High-power and high-efficiency wide-aperture lasers for material processing
Fig. 1: Voltage, optical power, and power conversion efficiency as a function of drive current for a W = 1200 µm single-emitter under QCWand CW operation.
Fig. 2: Schematic of a wide-aperture single emitter with buried-regrown-implant-structure (BRIS) periodic current structuring.
Fig. 3: Lateral far-field profile of W = 1200 µm single emitters comparing a device with BRIS and a reference device.
Fig. 4: Broad-area laser: Single-emitter with double-sided cooling
High-power broad-area diode lasers are a crucial component for applications in material processing, medicine, automotive, and more. Continually higher powers are required from single devices, in particular for use in fiber-coupled modules for material processing applications. A trend in recent years is to move to wider aperture single emitters, with lateral stripe width larger than 100 µm, in order to reduce cost per component.
Scientists from FBH have recently realized very wide-aperture GaAs-based broad area lasers emitting at a wavelength of 915 nm that achieve exceptionally high output power and efficiency at the same time. Fig. 1 shows voltage, optical power, and power conversion efficiency of a single emitter laser with a stripe width of W = 1200 µm and a resonator length of L = 4 mm, mounted on a compact passively cooled heatsink. Under quasi-continuous wave (QCW) operation, we reached a peak efficiency of 70% with 93 W of output power per emitter, with a peak power of over 225 W. In continuous wave (CW) operation, we achieved a peak power of 62 W at 62% efficiency. By varying the stripe width of the device in the range of W = 1000 … 1500 µm, the peak efficiency of the devices can be shifted to lower or higher output powers to match the desired application.
Further, utilizing FBH’s novel buried regrown implant structure (BRIS) technology, we were able to improve the far-field divergence of these devices, at the cost of a small penalty to device efficiency. The schematic in Fig. 2 depicts a W = 1200 µm device with BRIS periodic current structuring close to the active region. In Fig. 3, a far-field profile of an exemplary device is shown for an optical power of 100 W under QCW operation, which exhibits considerable narrowing of the far-field using BRIS current structuring compared to a reference device. This technology allows for wider, higher power devices to be efficiently coupled into a standard 1 mm core optical fiber, suitable for use in direct material-processing applications. We recently shared preliminary results at the CLEO Conference in Munich [1] and will present an extended overview at Photonics West in 2024 [2].
We thank the Federal Ministry of Education and Research (BMBF) for funding within the European Union Eurostars Project, BRISCL, under contract number: 01QE2103D.
Publications
[1] B. King, S. Arslan, A. Boni, P. S. Basler, C. Zink, P. Della Casa, D. Martin, A. Thies, A. Knigge, and P. Crump. "GaAs-based wide-aperture single emitters with 68 W output power at 69% efficiency realized using a periodic buried-regrown-implant-structure." The European Conference on Lasers and Electro-Optics, Munich, Germany, 2023.
[2] B. King, S. Arslan, P. Della Casa, D. Martin, A. Boni, P. S. Basler, A. Thies, A. Knigge, and P. Crump. "Ultra-wide-aperture diode lasers with high brightness through use of buried periodic current structuring." Accepted talk, High-Power Diode Laser Technology XXII Conference, SPIE Photonics West, San Francisco USA, 2024.

Activity 1 ->
Answer these questions using the wide-aperture laser text:
(a) At what wavelength do the GaAs-based broad-area lasers emit?
(b) What peak power and efficiency were achieved in continuous wave operation?
(c) Under what contract number was the BRISCL project funded?
Activity 2 -> List every application area that the wide-aperture laser text names for high-power broad-area diode lasers.
Activity 3 -> Copy the wide-aperture laser text from "Fig. 2: Schematic" up to and including "and a reference device.".

The data ->
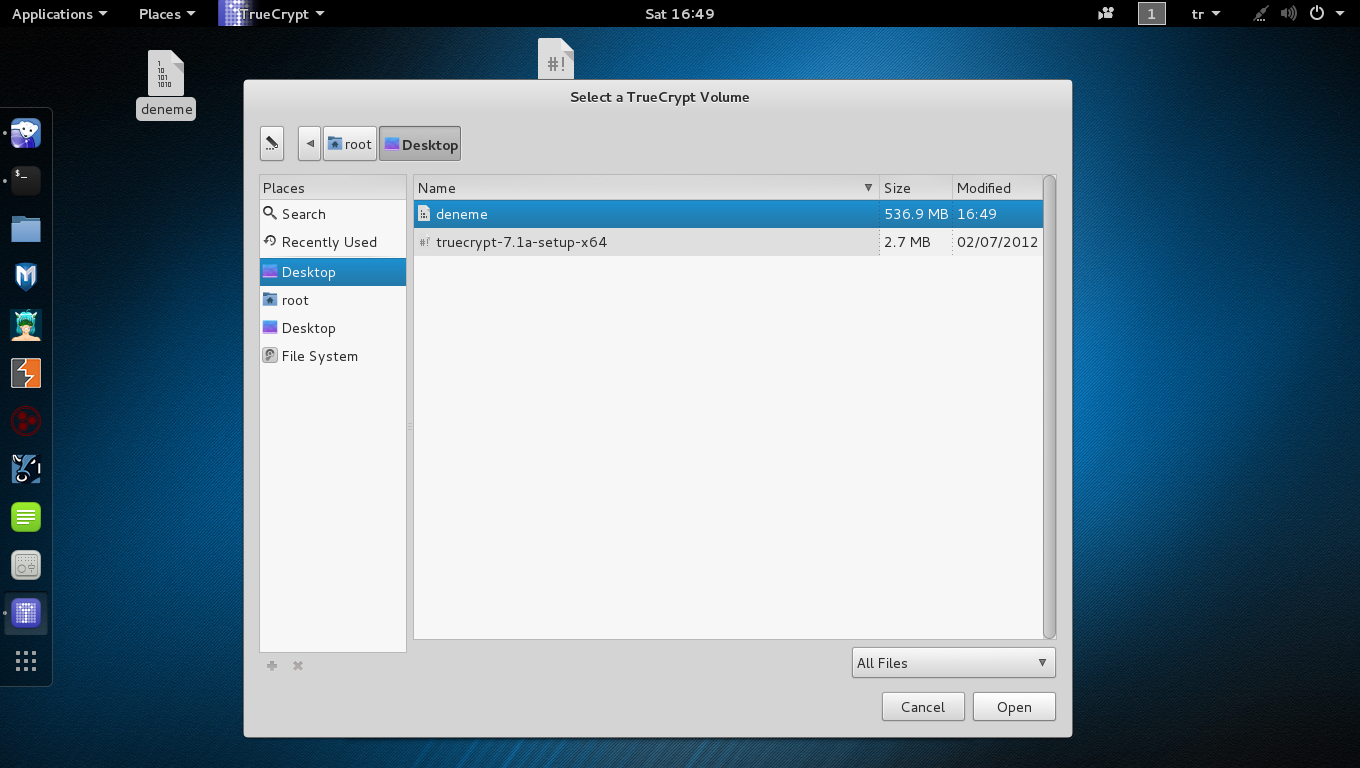The width and height of the screenshot is (1360, 768).
Task: Open the Files folder dock icon
Action: click(x=26, y=229)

Solution 1 ->
(a) 915 nm
(b) A peak power of 62 W at 62% efficiency
(c) 01QE2103D

Solution 2 -> Material processing, medicine, automotive

Solution 3 ->
Fig. 2: Schematic of a wide-aperture single emitter with buried-regrown-implant-structure (BRIS) periodic current structuring.
Fig. 3: Lateral far-field profile of W = 1200 µm single emitters comparing a device with BRIS and a reference device.